What is police power?



Answer:
Regardless of the following court opinions, it is still frequently abused.

"We realize that the police power is elastic to meet changing conditions and changing needs, yet it cannot be used to abrogate or limit personal liberty or property rights contrary to constitutional sanction."
City of Cincinnati v. Correll, 49 N.E. 412, 414; 141 Ohio St. 535

"But the police power, even as thus defined, vague and vast as it is, has its limitations, and it cannot justify any act which violates the prohibitions, expressed or implied, or the state or federal constitutions. If this were not so, and if the police power were embraced within the meaning of the words "general welfare," as defined by the lexicographers, the constitutions would be so much waste paper, because no right of the individual would be beyond its reach, and every property right and personal privilege and immunity of the citizen could be invaded at the will of the state, whenever in its judgement the convenience, prosperity, or mental or physical comfort of the public required [it]."
Tighe v. Osborne, 181 A. 801, 803; 149 Md. 349, 357.

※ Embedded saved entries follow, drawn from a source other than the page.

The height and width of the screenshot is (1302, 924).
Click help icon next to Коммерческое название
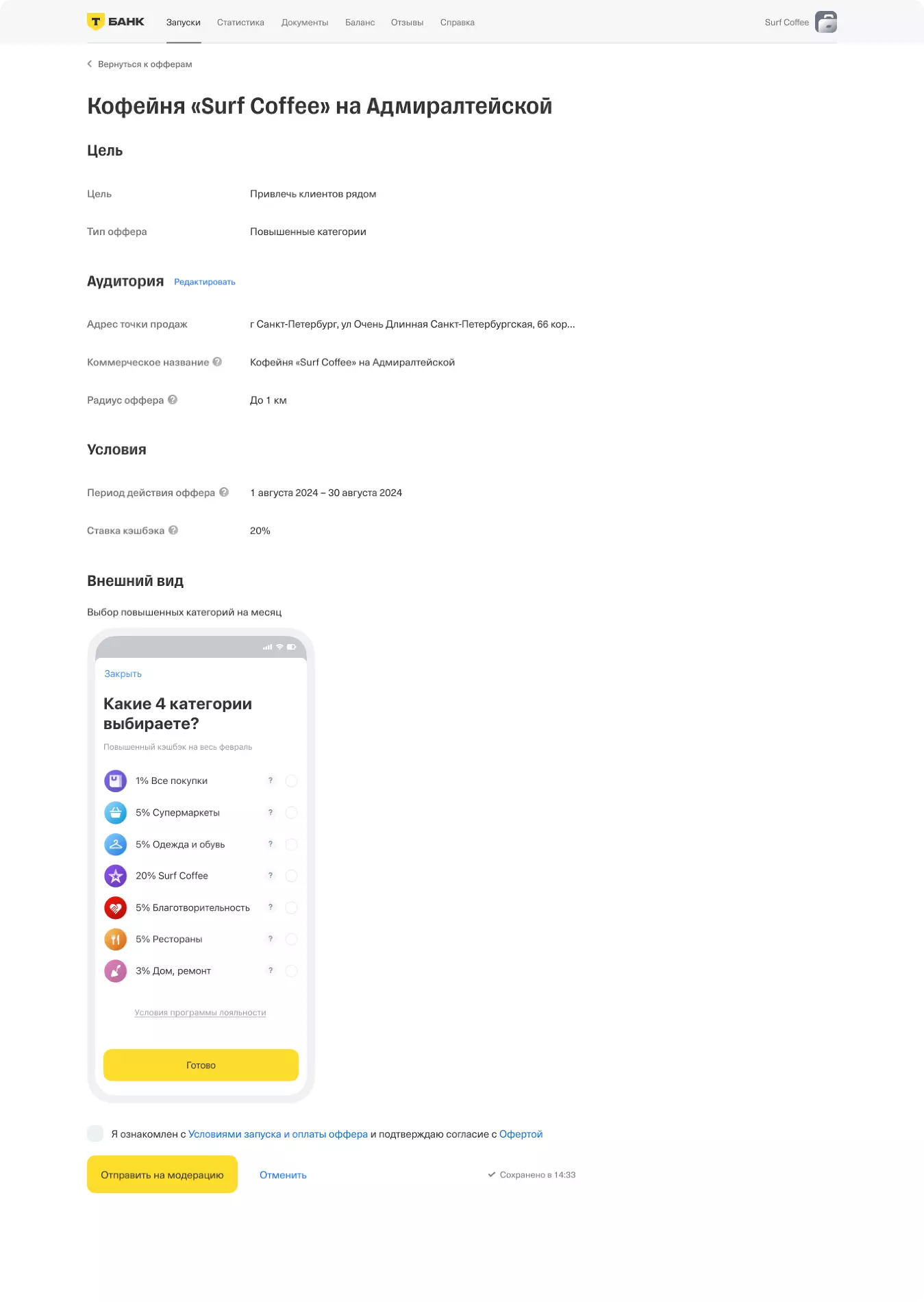[217, 362]

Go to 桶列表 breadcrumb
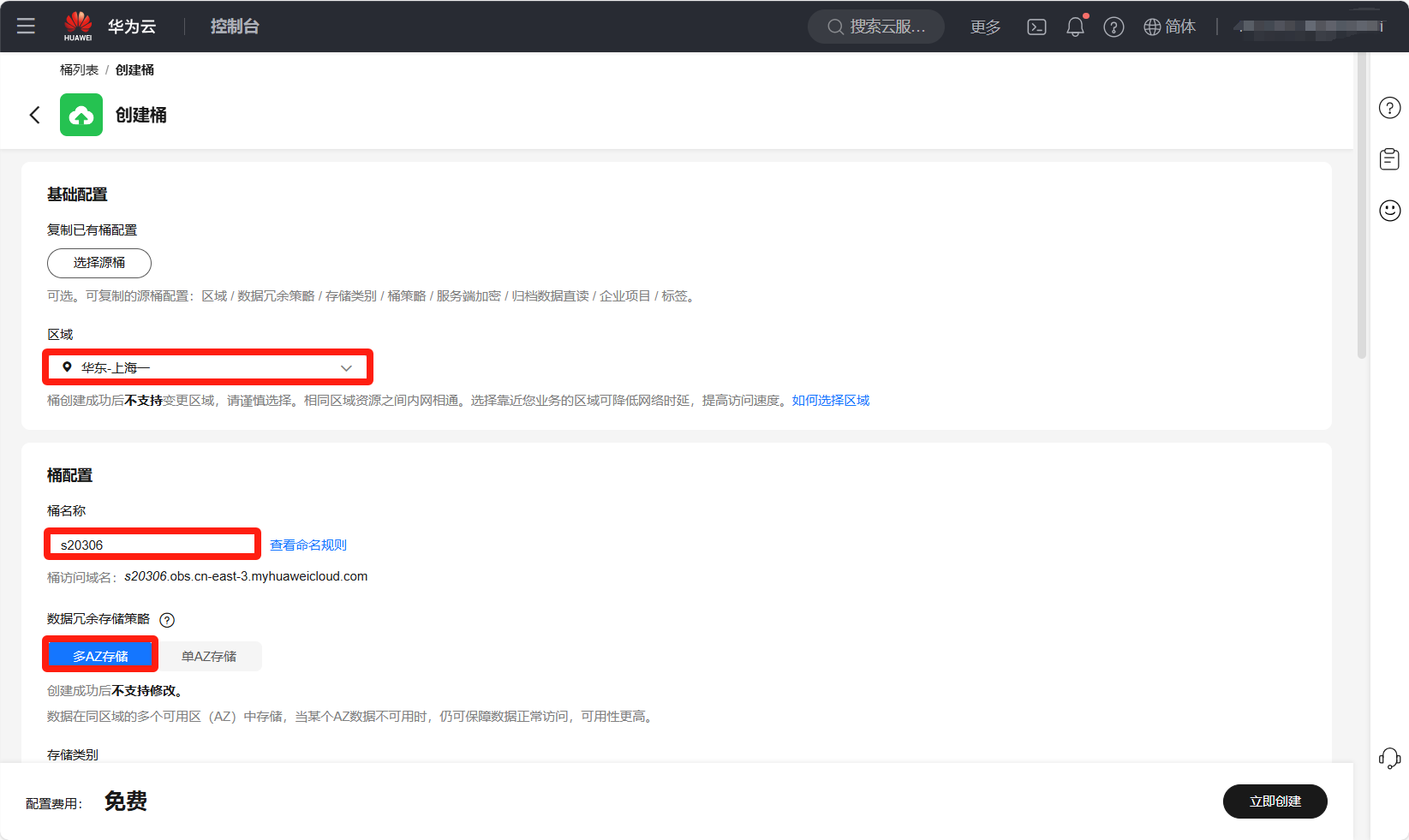tap(79, 70)
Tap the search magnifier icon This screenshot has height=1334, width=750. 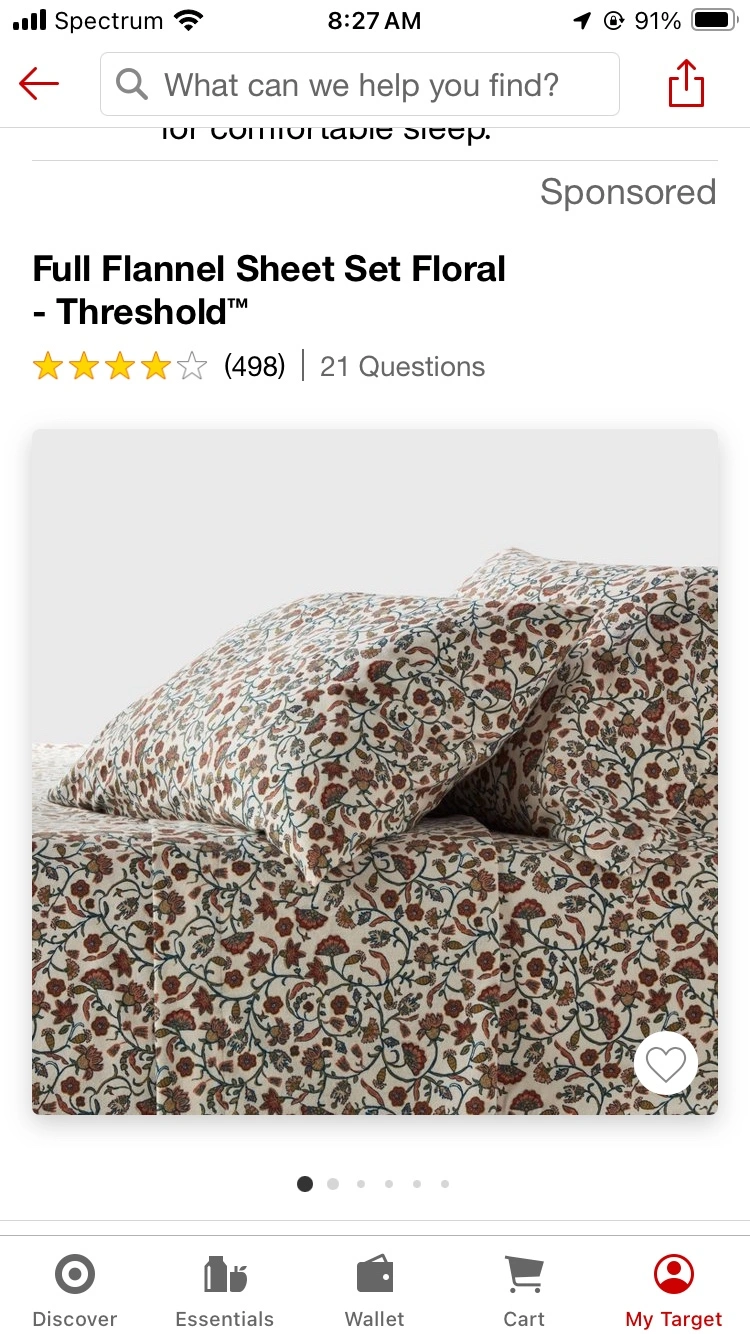click(x=132, y=84)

"The powers of government, under our system, are nowhere absolute. They are but grants of authority from the people, and are limited to their true purposes. The fundamental rights of the people are inherent and have not been yielded to government control. They are not the subjects of governmental authority. They are the subjects of individual authority. Constitutional powers can never transcend constitutional rights. The police power is subject to the limitations imposed by the constitution upon every power of government; and it will not suffered to invade or impair the fundamental liberties of the citizen, those natural rights which are the chief concern of the Constitution and for whose protection it was ordained by the people. * * * It [a constitutional right], is not a right, therefore, over which the police power is paramount. Like every other fundamental liberty, it is a right to which the police power is subordinate."
Spann v. City of Dallas (1921) 235 S.W. 513, 515; 111 Tex. 350. And: Goldman v. Crowther (1925) 128 Atl. 50, 59; 147 Md. 282, 306-7.

See also:
http://en.wikipedia.org/wiki/police_powe...


the ability to enforce community laws
If you live here, it's the power to do as they darned well please.
Police power is the authority of a state to enforce the laws and regulate the behaviors of its citizens. It is limited by the constitutions of the states.